A spokesman added: “There has been a spike in residential burglaries over the last several days. Offenders appear to be trying to enter properties by smashing rear and patio doors, looking for car keys, but no cars have been stolen in the latest burglaries.
“Residents need to ensure they do not leave their car keys on show. Hide them, or take them upstairs and put them out of sight. If they go out and don’t take their car, they should take their keys with them - this is what the burglars are looking for.
“Houses are being targeted when the occupants are out. Police, both neighbourhood officers and response units, are increasing patrols in these areas.”
The force’s helicopter was called for on Monday night after a van failed to stop in Cawthorne and although it was recovered, its occupants got away after it drove through a gate into a farmer’s field.
According to the police, the van - wearing false registration plates - had been stolen from the Swillington area of Leeds on Sunday, a cross-border trend seen previously.
Detective Chief Inspector Paul Murphy added: “People fear being burgled because it’s an intrusive crime, but I want to reassure Barnsley’s residents that we’re monitoring those trends, delivering bespoke operations and patrolling worst-hit locations throughout the day and night.
“It’s our job to allay fears and deliver an appropriate plan to protect those people, who are often vulnerable, from being targeted.
“The two-in-one response has been different to what we’re doing to tackle other burglaries as often cars have been found in West Yorkshire.
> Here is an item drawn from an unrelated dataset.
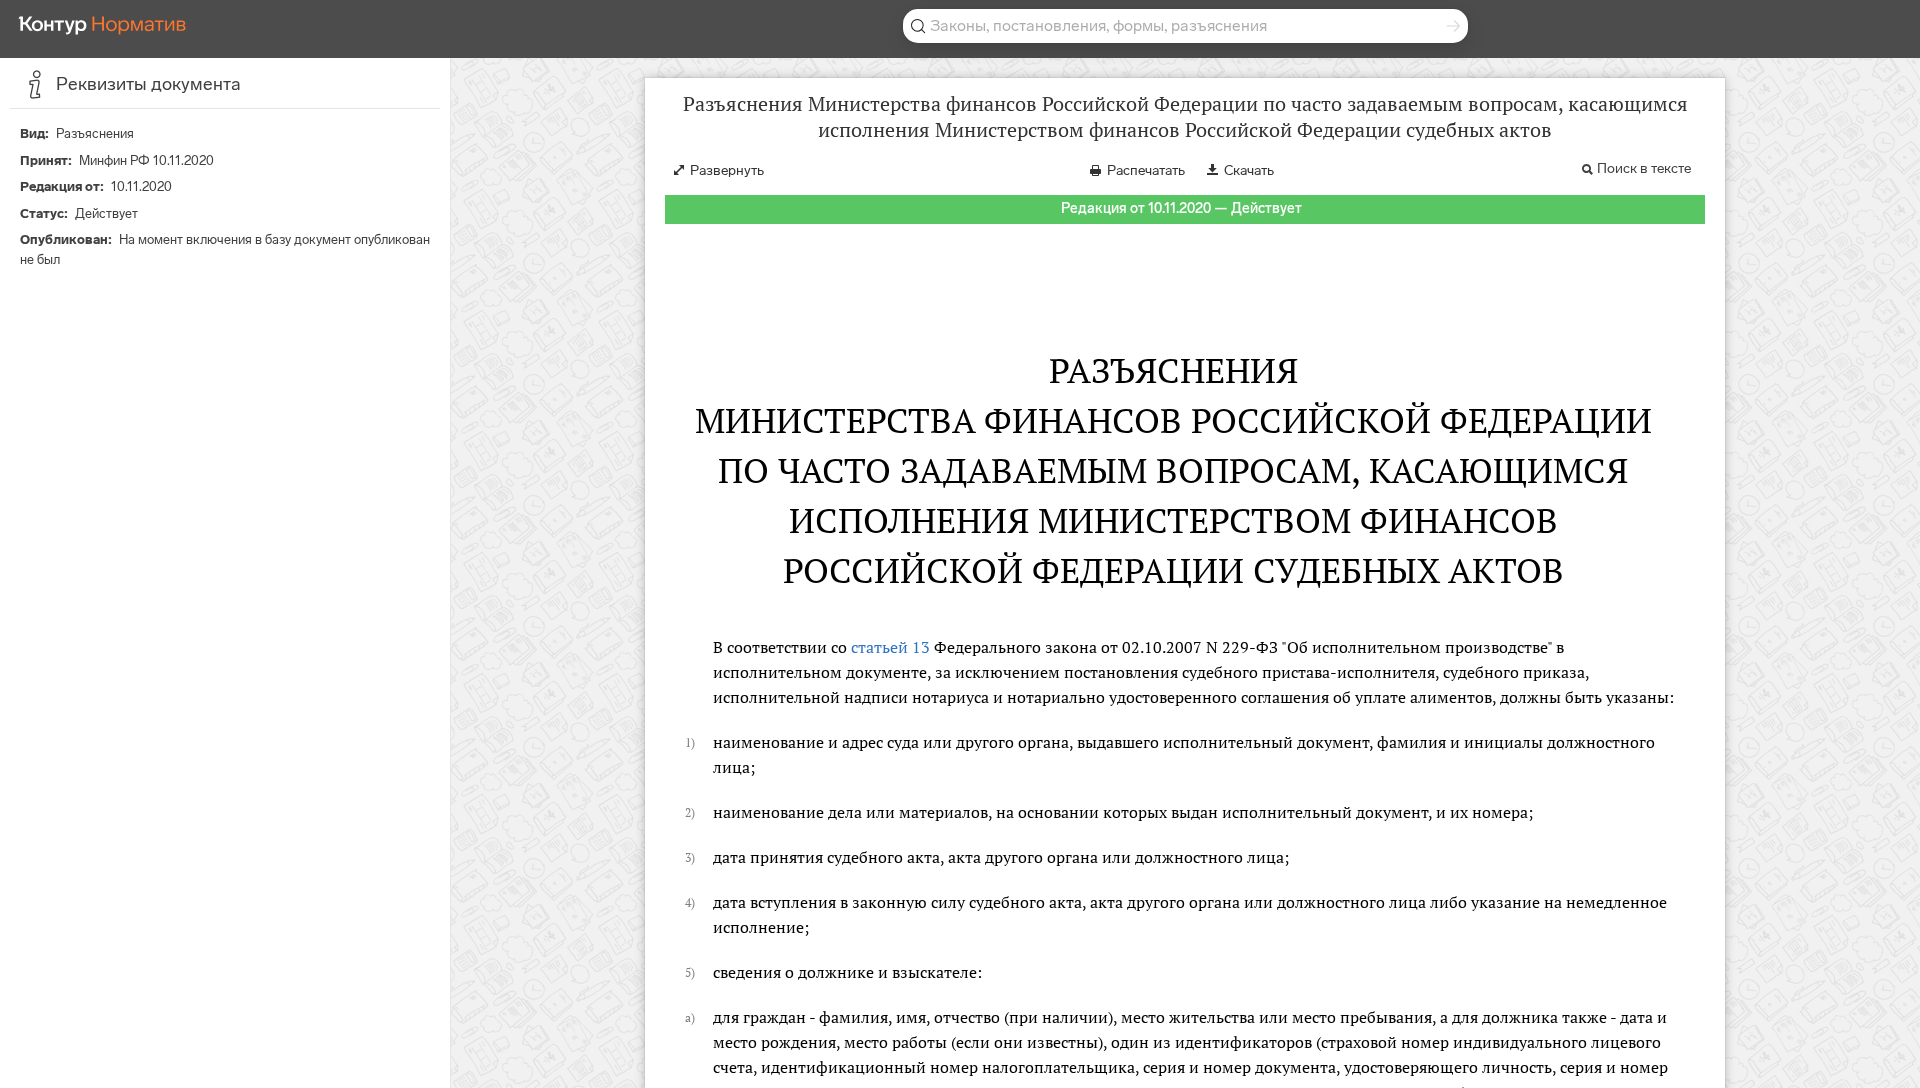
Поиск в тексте (1644, 168)
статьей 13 (890, 647)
Criminals travel and we’re aware of that, hence why there’s been and there will continue to be that cross-border work as the darker nights set in.
“It’s vitally important that residents continue to report these crimes to us and although there’s been teething problems with the 101 system since it launched in its revised form, calls are now being answered quicker and it’s a vast improvement.
“It’s also worth mentioning that there are many routes people can take to contact the police, not just 101, so I’d encourage residents to use the online reporting system or contact their local neighbourhood team.”